### What needs to be done
The answer must be an exact copy of the lines from the one with "Given: Close the" through the final line of the records below, with no pictures.

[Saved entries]
┌──

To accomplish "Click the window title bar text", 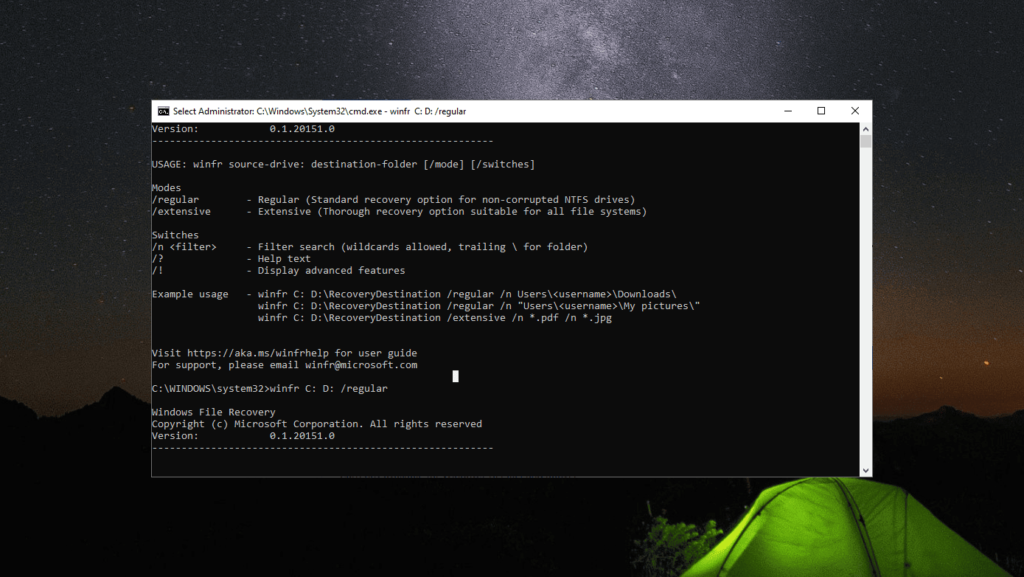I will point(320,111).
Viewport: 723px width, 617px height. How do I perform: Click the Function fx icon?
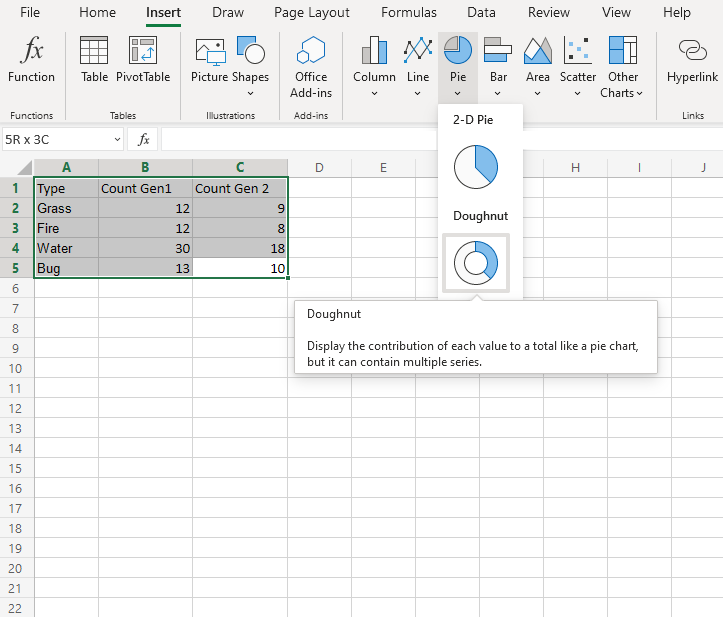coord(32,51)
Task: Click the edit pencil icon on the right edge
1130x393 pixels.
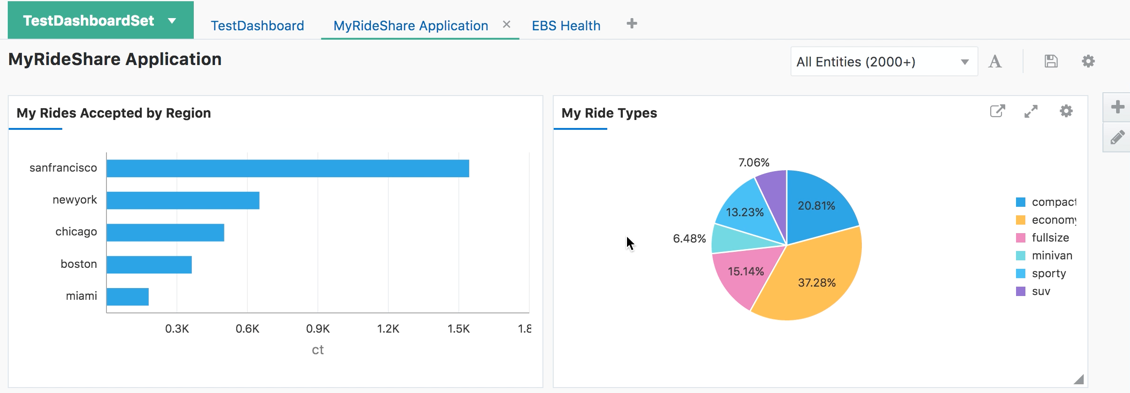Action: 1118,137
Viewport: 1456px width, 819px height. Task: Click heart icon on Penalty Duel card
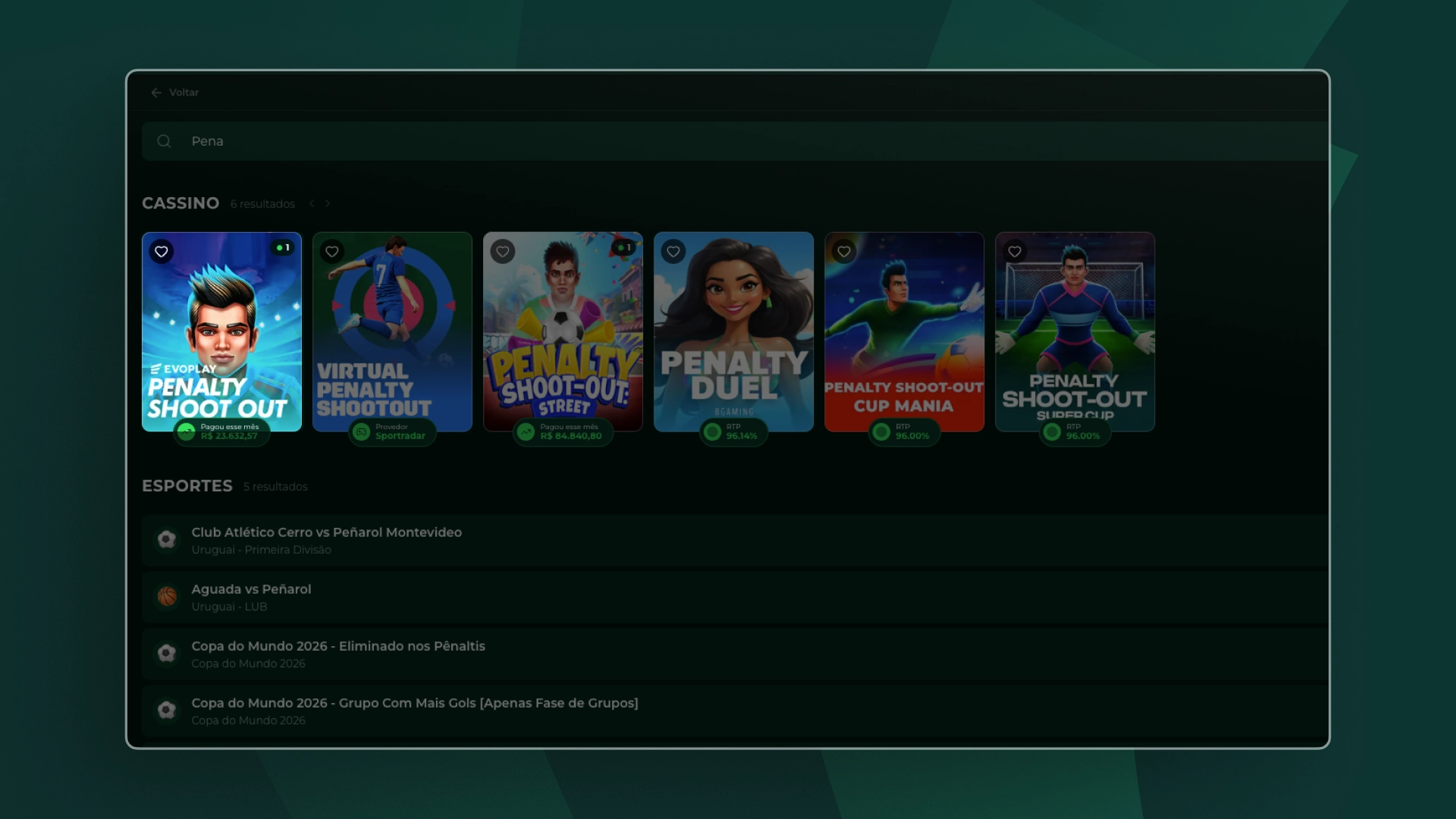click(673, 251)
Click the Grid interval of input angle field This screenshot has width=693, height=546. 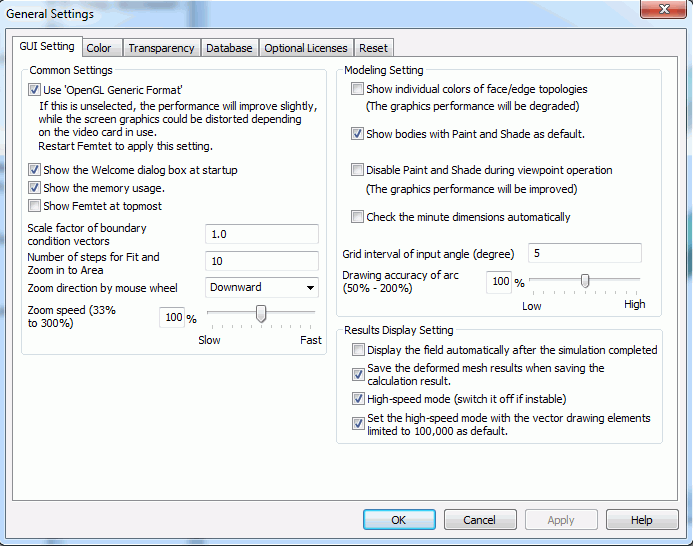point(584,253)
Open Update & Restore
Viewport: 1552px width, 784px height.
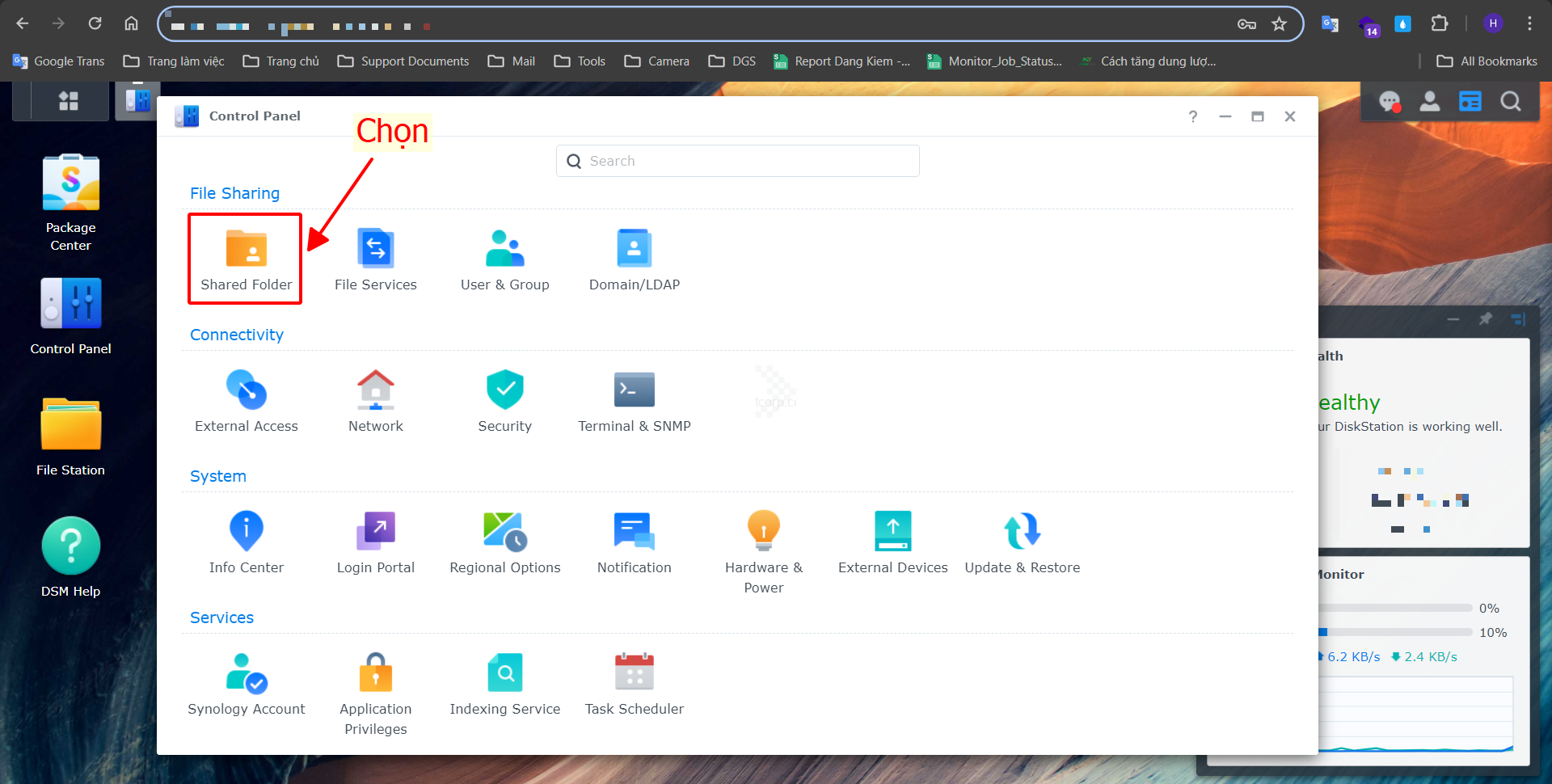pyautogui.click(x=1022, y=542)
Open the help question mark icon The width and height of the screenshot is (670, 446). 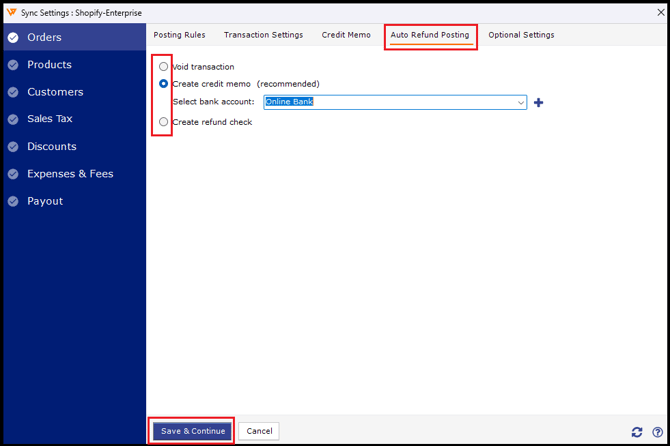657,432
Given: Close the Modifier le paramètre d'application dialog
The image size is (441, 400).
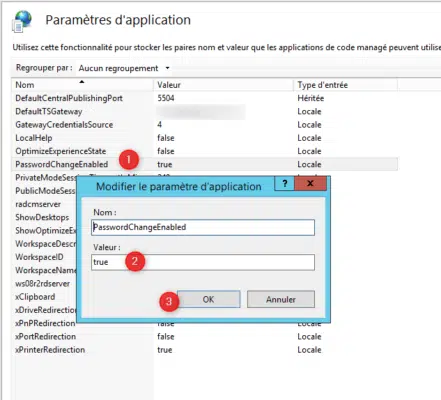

└──

### Solution for this task
Given: Close the Modifier le paramètre d'application dialog
The image size is (441, 400).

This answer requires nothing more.